Re: Axel: Rae & Fen
Fen leveled a gaze at her more directly at the end of her words. Mention of his sister, of tabs being kept on her, regardless of by whom, was a short trip to raised dander. He didn't think she was a threat, per se, but that was not the point. The point was, outside his own strength and survival (and the possibility of a clean revenge against the one-eyed Uncle), his siblings represented the only real pieces of value to him. The notion that anyone had tracked them was cause itself for suspicion, passing as it was in this case.
She spoke of desiring surprise as well and, at that, he pressed a loud breath through his nostrils in his version of a chuckle. "If it is surprise you seek, then you have chosen a worthy mark on which to keep your eye." A compliment, paid in the masked affection, toward she who he called kin. It was enough of an answer to slake his curiosity at least, presuming that his sister was the direction and that the wanderlust had simply carried her in the right direction not unlike a favorable wind to a travelers sail.

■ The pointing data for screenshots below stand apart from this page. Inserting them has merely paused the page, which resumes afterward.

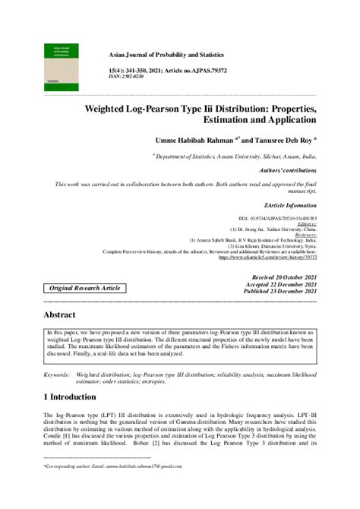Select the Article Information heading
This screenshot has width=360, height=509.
[291, 206]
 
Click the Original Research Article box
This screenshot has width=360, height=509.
[74, 289]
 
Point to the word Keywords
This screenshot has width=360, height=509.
[58, 375]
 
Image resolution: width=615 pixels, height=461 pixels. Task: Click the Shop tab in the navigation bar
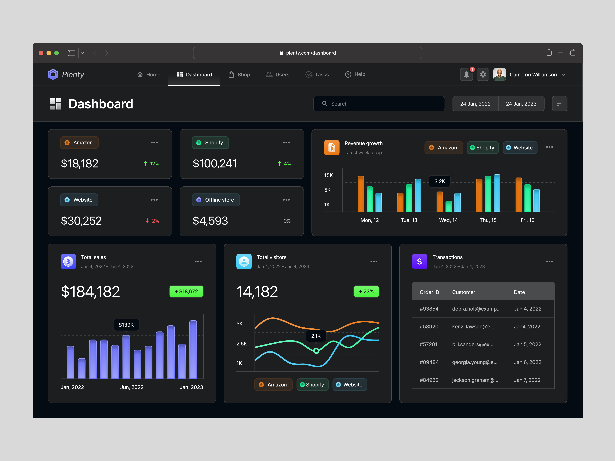(239, 75)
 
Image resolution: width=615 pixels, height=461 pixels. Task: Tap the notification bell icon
(466, 75)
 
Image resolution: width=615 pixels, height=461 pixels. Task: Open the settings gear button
(483, 75)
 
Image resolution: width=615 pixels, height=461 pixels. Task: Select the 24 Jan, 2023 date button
(521, 104)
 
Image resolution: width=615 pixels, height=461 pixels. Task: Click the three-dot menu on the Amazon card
(154, 143)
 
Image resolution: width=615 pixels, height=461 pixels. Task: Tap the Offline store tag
(216, 200)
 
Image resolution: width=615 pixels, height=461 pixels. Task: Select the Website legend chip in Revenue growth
(520, 148)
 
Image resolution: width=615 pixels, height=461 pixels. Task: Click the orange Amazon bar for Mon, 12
(361, 194)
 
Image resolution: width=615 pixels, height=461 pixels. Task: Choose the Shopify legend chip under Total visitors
(312, 385)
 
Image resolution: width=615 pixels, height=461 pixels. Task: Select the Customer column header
(463, 292)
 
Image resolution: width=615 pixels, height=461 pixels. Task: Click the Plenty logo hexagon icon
(53, 75)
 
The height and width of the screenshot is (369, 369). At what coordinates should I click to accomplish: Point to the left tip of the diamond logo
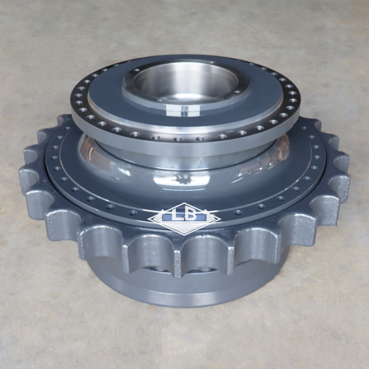click(x=149, y=219)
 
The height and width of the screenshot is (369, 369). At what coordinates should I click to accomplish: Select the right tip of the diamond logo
click(x=221, y=219)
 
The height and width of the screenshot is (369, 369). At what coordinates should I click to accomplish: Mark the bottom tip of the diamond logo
click(x=184, y=235)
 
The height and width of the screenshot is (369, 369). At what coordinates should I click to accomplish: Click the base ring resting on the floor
click(x=184, y=291)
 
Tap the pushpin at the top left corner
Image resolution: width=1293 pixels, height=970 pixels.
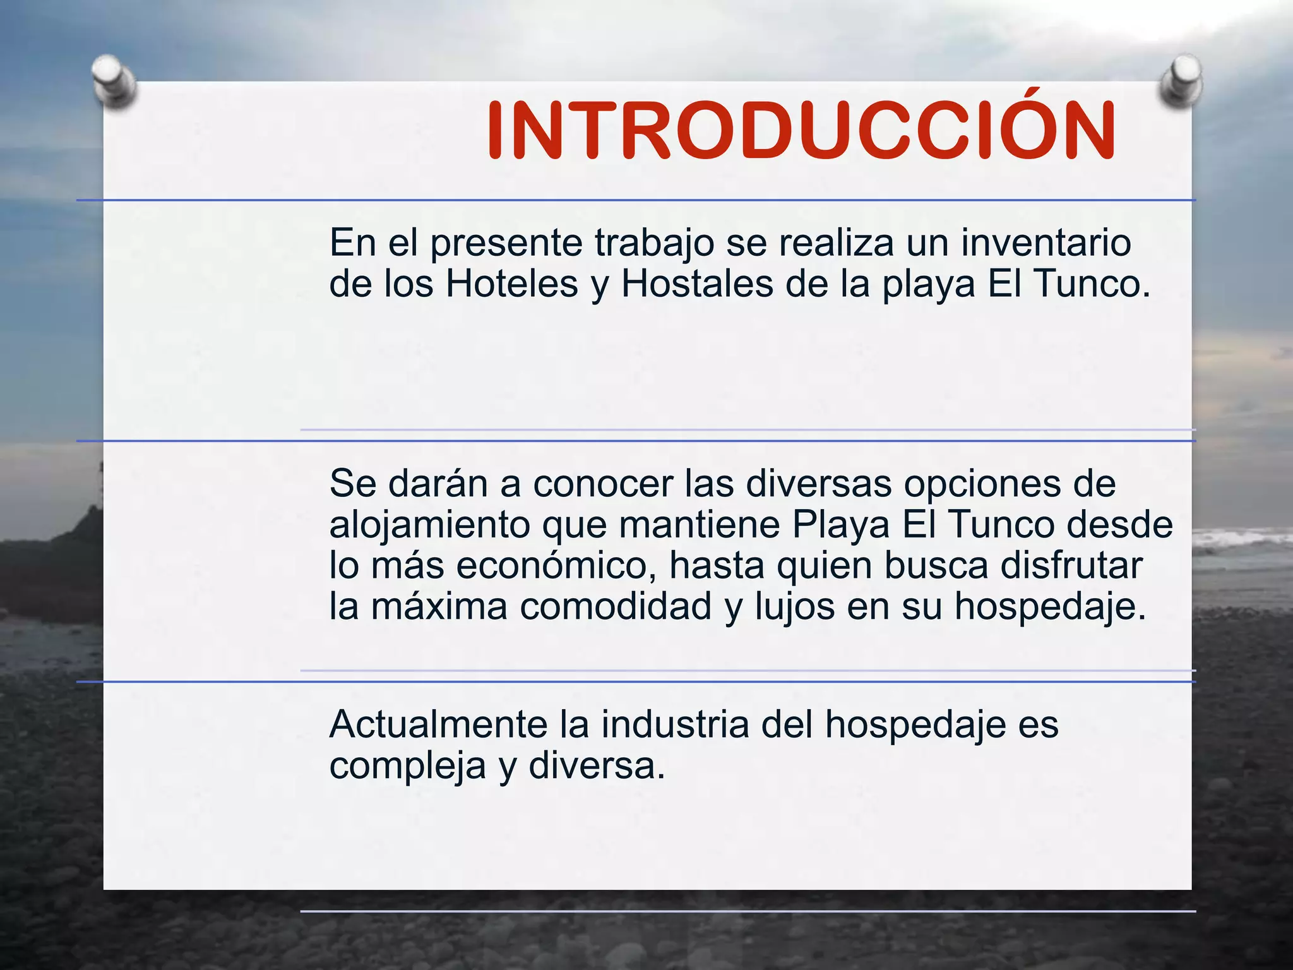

"No doubt he town also provides ample consumption for your appetites." It was underlined to suggest, perhaps, it did for him as well. There were wild woods, unburdened by the scents and voices of humans, plenty of places he could stroll and be unhindered, as well as enough of a food source to sustain him. Beyond that, The violence he sought was never a difficult thing. Men were easy to incite anywhere and a bar simply greased the chute that would lead him to the the measurement.
It was that which best satiated him in regards to his value, that was a thing easy enough to find anywhere. A challenge was nigh impossible, to be certain, but Fen had long ago learned that numbers were a simple shortcut to that, and perhaps it was that which lifted his right eyebrow in faint consideration before it died in a gaze that shifted back out to the skaters.
"I trust then that you have found something to stall the former." He spoke of the wanderlust, but his tone lacked any insinuation. In truth he was curious, something few could have provoked by way of conversation. He didn't ask if it was Nel, not directly, and he had no plans to either, but he wasn't giving the town full credit for that as he couldn't see it himself. Whatever this place presented, whatever it might have had in store, his own wanderlust would have been boundless if not for his siblings and the anchor they represented.